Spanish for Nurses Club

By Eliza Joy

Organized and run by nursing students, the Spanish for Nurses club helps its members learn the necessary skills to communicate with patients whose primary language is Spanish. About the purpose of the club, its president, Kristina Hoyt, said, “The purpose of Spanish for Nurses is to help BYU Nursing Students feel confident communicating with their Spanish-speaking patients and give them the tools to connect with and serve the Latino community.”

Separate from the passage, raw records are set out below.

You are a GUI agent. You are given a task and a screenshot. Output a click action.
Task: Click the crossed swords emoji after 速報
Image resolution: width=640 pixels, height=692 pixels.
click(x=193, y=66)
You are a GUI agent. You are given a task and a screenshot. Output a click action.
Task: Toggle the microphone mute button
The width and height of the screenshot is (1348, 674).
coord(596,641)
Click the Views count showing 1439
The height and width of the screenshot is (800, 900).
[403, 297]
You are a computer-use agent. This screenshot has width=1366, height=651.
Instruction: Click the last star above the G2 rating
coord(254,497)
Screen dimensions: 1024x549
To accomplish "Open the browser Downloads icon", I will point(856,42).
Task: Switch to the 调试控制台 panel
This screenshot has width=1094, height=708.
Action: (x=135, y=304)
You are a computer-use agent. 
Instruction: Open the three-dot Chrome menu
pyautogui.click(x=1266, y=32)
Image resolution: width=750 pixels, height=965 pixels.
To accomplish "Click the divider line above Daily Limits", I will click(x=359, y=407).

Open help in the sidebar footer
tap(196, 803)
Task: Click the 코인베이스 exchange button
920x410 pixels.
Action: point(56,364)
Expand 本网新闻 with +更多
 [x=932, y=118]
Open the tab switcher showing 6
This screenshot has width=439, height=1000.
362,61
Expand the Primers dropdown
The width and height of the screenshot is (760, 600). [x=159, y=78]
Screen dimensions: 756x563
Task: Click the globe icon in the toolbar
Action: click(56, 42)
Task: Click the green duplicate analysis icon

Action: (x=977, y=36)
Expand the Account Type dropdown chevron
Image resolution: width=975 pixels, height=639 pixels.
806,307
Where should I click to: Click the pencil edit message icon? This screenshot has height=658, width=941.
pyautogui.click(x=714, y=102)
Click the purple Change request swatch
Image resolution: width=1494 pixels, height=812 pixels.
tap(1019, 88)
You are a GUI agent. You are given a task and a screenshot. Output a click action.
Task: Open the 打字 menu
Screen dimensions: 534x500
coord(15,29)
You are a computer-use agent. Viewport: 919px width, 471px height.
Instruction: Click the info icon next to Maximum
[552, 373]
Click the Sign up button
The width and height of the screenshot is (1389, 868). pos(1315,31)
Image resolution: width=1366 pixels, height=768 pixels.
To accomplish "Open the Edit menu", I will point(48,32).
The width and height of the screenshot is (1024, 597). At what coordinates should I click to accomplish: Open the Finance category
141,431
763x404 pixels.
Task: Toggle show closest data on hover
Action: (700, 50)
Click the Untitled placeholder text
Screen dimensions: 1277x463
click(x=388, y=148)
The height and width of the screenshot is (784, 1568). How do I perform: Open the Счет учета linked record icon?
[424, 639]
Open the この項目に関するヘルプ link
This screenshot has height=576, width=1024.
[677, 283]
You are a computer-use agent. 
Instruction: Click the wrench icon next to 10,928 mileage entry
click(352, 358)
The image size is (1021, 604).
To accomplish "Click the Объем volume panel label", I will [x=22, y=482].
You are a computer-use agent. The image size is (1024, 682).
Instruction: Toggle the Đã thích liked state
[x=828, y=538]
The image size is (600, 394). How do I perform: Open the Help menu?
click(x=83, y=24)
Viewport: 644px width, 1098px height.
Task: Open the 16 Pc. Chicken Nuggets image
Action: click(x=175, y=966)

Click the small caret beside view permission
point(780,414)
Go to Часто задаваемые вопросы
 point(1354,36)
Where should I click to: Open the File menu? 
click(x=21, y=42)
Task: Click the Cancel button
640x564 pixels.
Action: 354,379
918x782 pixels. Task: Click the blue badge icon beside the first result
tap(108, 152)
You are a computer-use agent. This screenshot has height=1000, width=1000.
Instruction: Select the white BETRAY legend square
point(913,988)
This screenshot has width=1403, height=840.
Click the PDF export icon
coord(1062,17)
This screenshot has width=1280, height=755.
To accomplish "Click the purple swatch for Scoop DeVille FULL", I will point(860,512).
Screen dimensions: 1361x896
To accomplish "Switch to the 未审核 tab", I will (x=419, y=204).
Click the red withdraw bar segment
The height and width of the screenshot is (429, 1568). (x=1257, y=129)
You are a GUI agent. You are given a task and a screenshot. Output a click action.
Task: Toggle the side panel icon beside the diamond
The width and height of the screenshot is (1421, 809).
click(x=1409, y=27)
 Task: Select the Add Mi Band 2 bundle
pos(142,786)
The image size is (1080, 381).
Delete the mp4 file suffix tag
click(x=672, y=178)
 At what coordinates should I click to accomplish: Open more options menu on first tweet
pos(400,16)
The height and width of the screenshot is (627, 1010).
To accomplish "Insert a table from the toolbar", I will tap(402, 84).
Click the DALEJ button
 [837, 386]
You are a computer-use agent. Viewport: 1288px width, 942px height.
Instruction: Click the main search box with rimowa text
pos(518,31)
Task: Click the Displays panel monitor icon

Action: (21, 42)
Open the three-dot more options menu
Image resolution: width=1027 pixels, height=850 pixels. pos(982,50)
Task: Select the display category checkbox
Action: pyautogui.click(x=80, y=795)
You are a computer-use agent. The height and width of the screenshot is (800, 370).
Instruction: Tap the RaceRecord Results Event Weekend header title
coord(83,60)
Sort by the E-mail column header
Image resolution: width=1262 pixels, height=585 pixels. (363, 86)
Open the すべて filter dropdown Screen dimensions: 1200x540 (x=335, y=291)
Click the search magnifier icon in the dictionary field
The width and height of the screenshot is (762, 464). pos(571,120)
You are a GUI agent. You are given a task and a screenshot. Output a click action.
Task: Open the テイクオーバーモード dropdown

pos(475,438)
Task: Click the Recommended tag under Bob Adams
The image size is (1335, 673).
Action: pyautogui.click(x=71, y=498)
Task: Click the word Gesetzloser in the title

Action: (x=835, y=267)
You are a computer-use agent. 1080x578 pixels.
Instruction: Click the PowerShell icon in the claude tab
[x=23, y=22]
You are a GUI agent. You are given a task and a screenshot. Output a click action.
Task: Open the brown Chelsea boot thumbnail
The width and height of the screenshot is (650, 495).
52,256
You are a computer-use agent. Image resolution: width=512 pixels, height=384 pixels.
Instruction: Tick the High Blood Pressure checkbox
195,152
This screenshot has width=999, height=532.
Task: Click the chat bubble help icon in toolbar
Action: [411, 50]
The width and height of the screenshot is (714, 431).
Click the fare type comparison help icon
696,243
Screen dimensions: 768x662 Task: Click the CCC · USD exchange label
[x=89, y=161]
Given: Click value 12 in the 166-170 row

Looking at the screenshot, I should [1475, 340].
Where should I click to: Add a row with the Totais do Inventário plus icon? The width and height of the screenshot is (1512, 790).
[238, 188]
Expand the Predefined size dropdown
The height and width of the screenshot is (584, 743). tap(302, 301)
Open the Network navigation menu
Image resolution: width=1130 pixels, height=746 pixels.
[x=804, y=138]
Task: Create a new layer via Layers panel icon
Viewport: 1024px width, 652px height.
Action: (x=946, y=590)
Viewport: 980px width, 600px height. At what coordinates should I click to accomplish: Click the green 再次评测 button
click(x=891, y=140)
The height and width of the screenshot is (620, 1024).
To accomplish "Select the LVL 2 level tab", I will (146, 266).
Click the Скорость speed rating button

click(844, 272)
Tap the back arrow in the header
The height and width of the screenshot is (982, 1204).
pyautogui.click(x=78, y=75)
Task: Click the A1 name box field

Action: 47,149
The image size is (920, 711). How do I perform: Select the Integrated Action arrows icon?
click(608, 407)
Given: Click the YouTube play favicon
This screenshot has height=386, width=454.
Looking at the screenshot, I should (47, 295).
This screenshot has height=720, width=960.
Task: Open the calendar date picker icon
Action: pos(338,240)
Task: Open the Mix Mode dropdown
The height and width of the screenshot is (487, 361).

Club meetings begin with a prayer that brings the purpose of the meeting into sharp focus. Then, before instructors start teaching, the club does something they call “Culture Minute.” Spanish is spoken in about 20 countries around the globe, all with a unique culture. During Culture Minute, a club member with knowledge of a country’s customs, from a mission or other contact, shares with the club an aspect of that culture. As students are seeking not only communication but connection, this Culture Minute is essential to building an awareness and understanding for patients from different backgrounds.

Photo of Kayla Taylor instructing advanced class

After the Culture Minute, the club splits into two groups: the beginner class and the intermediate/advanced class. In the beginner class, three instructors work to teach club members medical terms in Spanish. In this most recent meeting, the focus was on vitals, as well as simple patient instructions such as sitting and standing. Nursing students also learned how to introduce themselves in Spanish. In the more advanced class, participants role-play as patients and nurses while communicating in Spanish. They are also taught more specific and advanced medical terms.

When it comes to deciding what is taught in the club meetings, instructors and the club’s presidency discuss what would be most helpful to the club members. One of the instructors, Kayla Taylor, said about this process, “We pick a topic that seems to be pertinent to the moment or things that other students in the club want to learn about.” In a recent club meeting, students learned how to discuss COVID-19 in Spanish so as to help patients understand the symptoms and risks during this pandemic.

Rachel Himes, a member of the club, shared her experience on why she feels learning Spanish is important. When she worked in a COVID-19 clinic, she was often the only Spanish speaker. The patients she helped were able to feel comforted. Patients not being able to convey what they’re feeling is stressful, and even if a nurse isn’t fluent, reaching out in a patient’s native language brings them a lot of peace. Natalie Humle, another student in the club, said that although the club doesn’t give her any school credit, putting in the effort to connect with patients is worth the effort.

Photo of instructors working with beginner’s class

Whether you took it in high school, served a Spanish-speaking mission, or don’t know a single word, the Spanish for Nurses Club has a place for you! With an hour of your time once a week, you can build your ability to better serve patients and expand your intellect. Kristina Hoyt said, “The founder, Dallin Williams, started the club because he wanted to learn more medical Spanish but was unable to take the BYU Medical Spanish course due to his busy nursing school schedule. Starting the club and learning more helped him to feel more comfortable talking to Spanish-speaking patients at clinicals and where he worked. The club has also done the same for me!”

Spanish for Nurses meets from 5 to 6 PM every Tuesday evening—except the third Tuesday of each month—in room 490 of the Kimball Tower.